The rings turned out really well, were extremely easy to make, and weren't very time consuming. The down side to this method is that, compared to all but the smallest dehydrators, you can only dry a small number of apple rings at a time. Still, if you don't see yourself dehydrating a lot of foods, this is a useful method.
What You Need:
Lemon juice (optional)
Warming drawer attached to an oven
How to Do It:
1. Preheat the warming drawer. The temperature of the drawer should be no more than 140 degrees F. On my stove, this was one mark below the "medium" setting.
2. Wash the apples, then run through the corer and cut into rings. I left the peels on (since the peels add a lot of good nutrition), but you can remove the peel if you like. You can core and slice into rings by hand, too, but remember: Keep the slices as close to the same thickness as possible, or you'll end up with some slices drying much faster than others.
3. If desired, toss the apple rings in lemon juice. This prevents them from browning. (I skipped this step.)
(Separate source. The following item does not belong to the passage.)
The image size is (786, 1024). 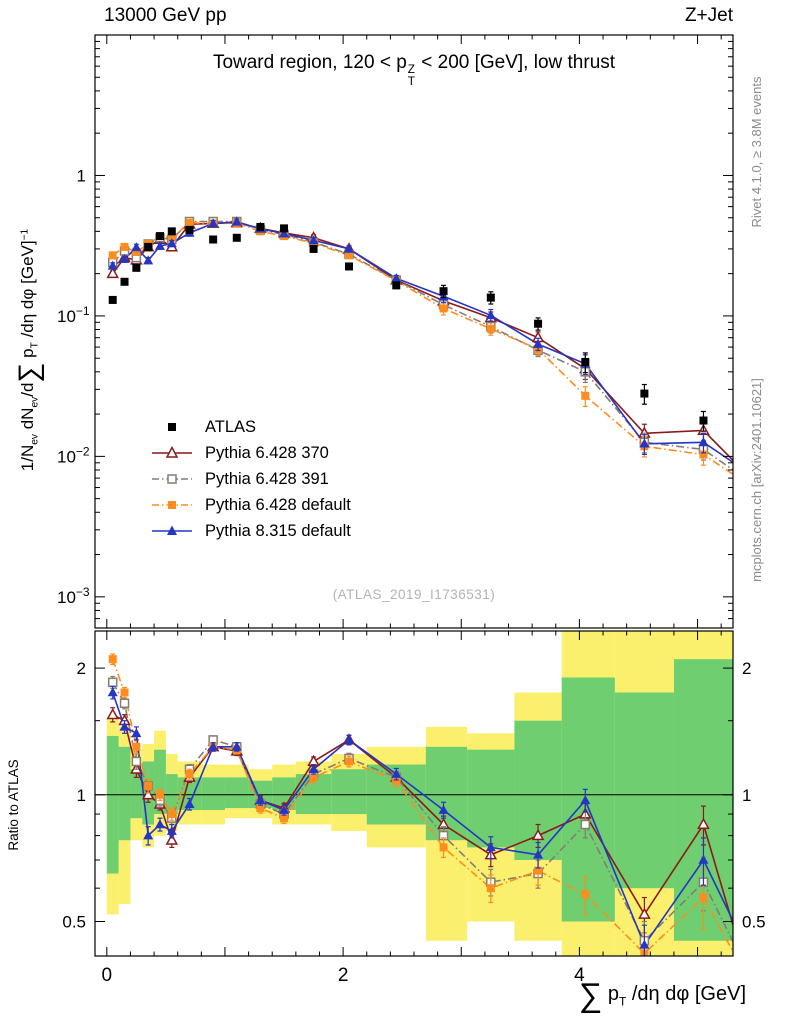 What do you see at coordinates (74, 315) in the screenshot?
I see `svg-text: 10⁻¹` at bounding box center [74, 315].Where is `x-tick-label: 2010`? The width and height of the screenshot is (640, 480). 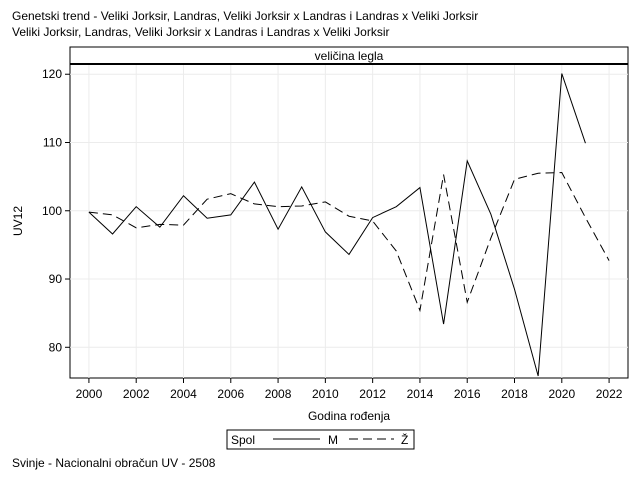 x-tick-label: 2010 is located at coordinates (326, 394).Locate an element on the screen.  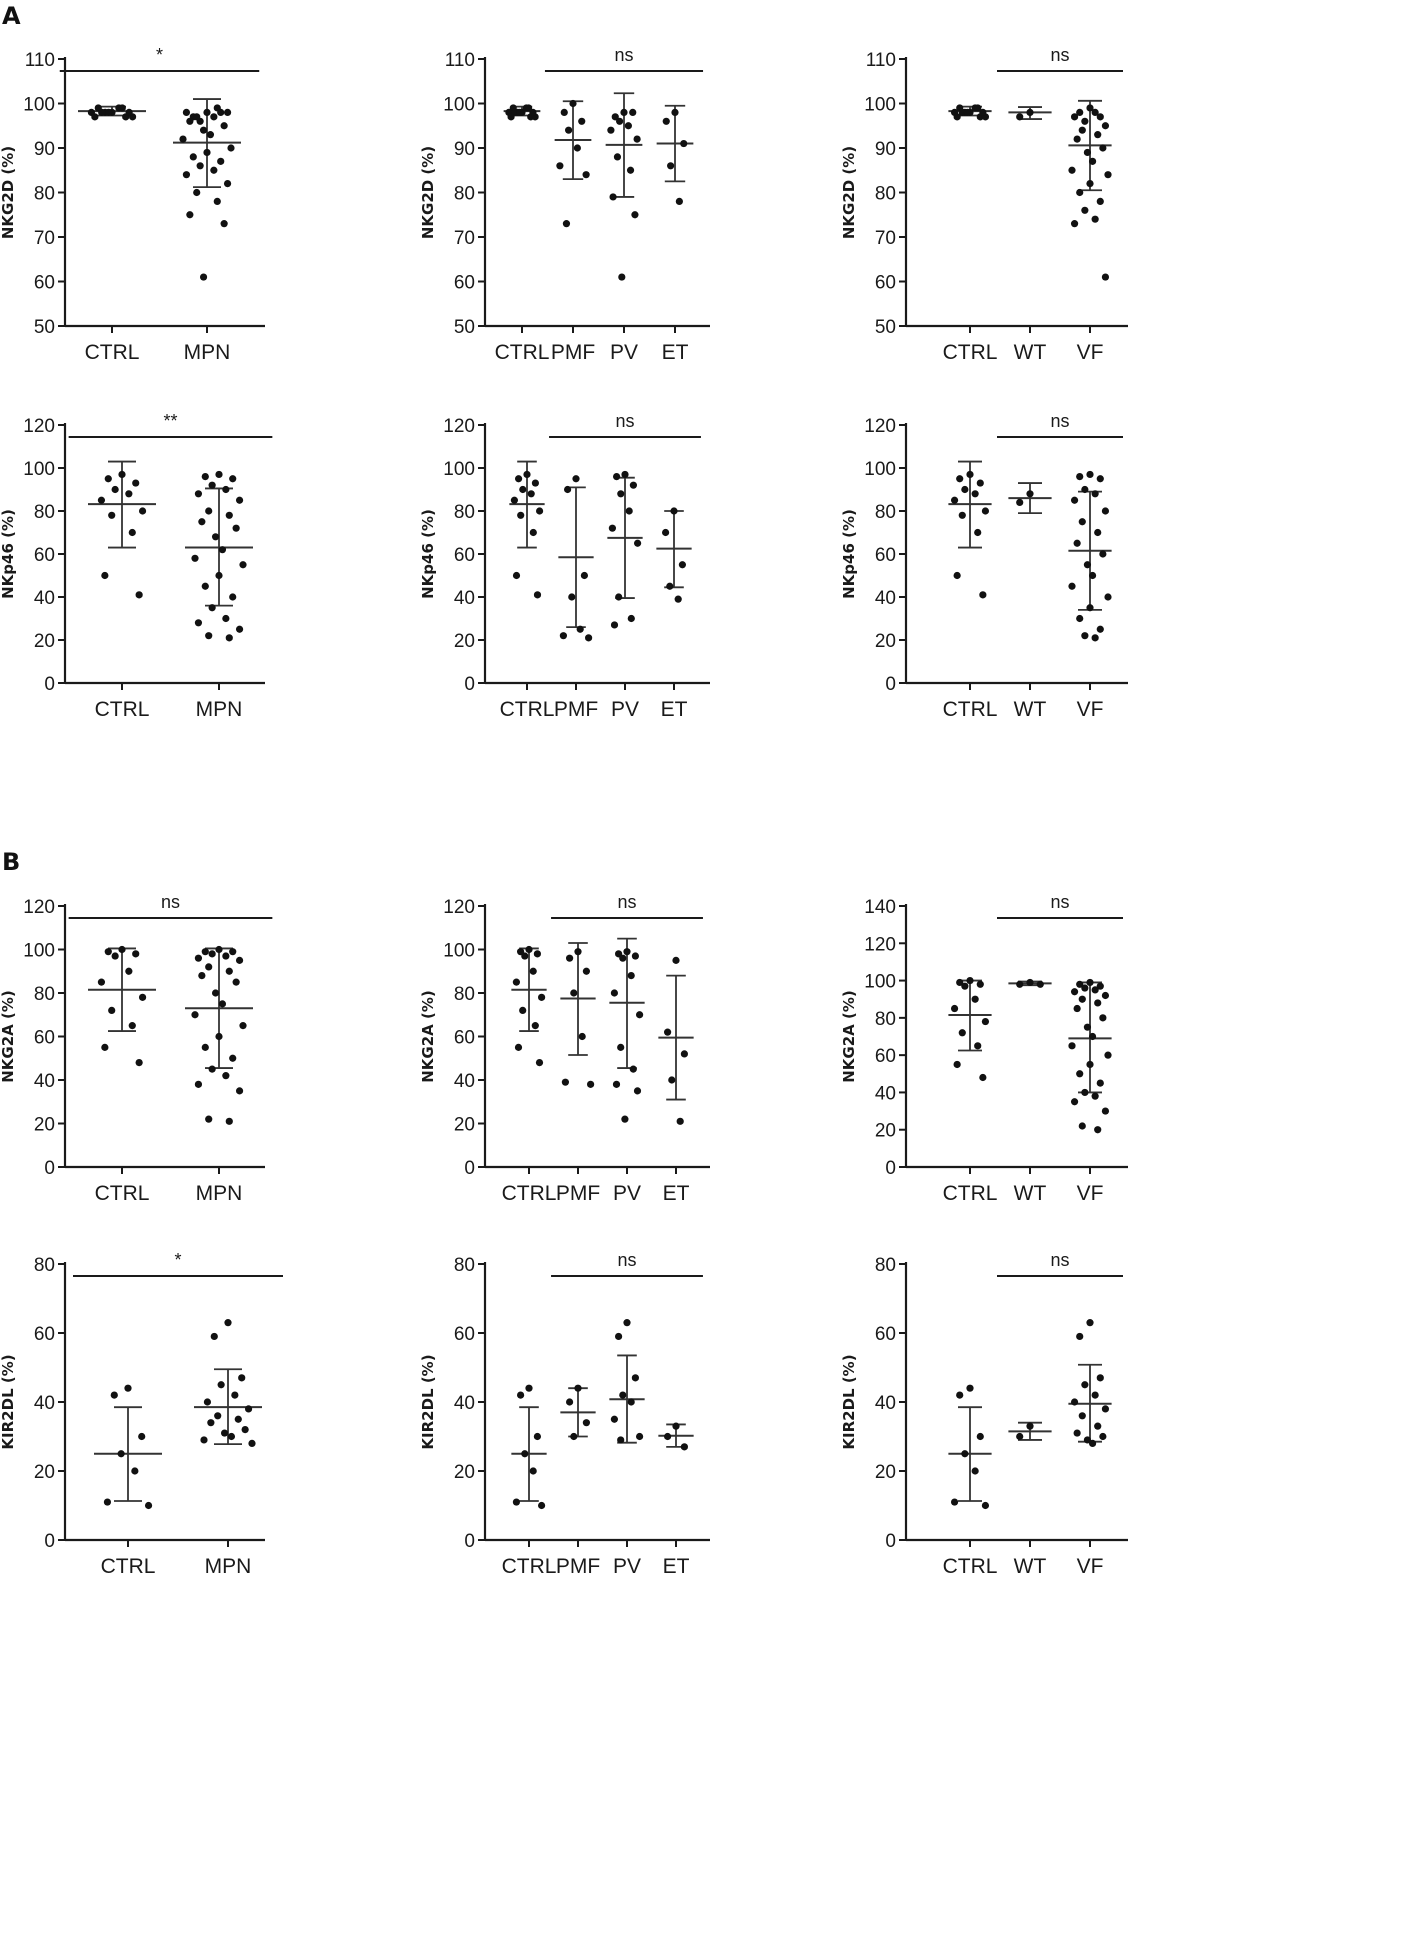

4. Place the slices in a single layer on a cooling rack. Place the cooling rack in the warming drawer. My slices took only 3 hours to dry, but depending upon how juicy the apples are and how thick you sliced them, it could take up to 6 hours for them to completely dry. Be sure to turn the slices from time to time.
5. Test for doneness by pressing down on some slices with your fingernail. When no juice comes out, the slices are finished drying. Remove the from the warming drawer, keep on the cooling rack, and place in a dry, warm location for 12 hours.
6. Store dried apple rings in airtight containers or bags.
Slices can be eaten as is, or they can be soaked for about 12 hours to moisten.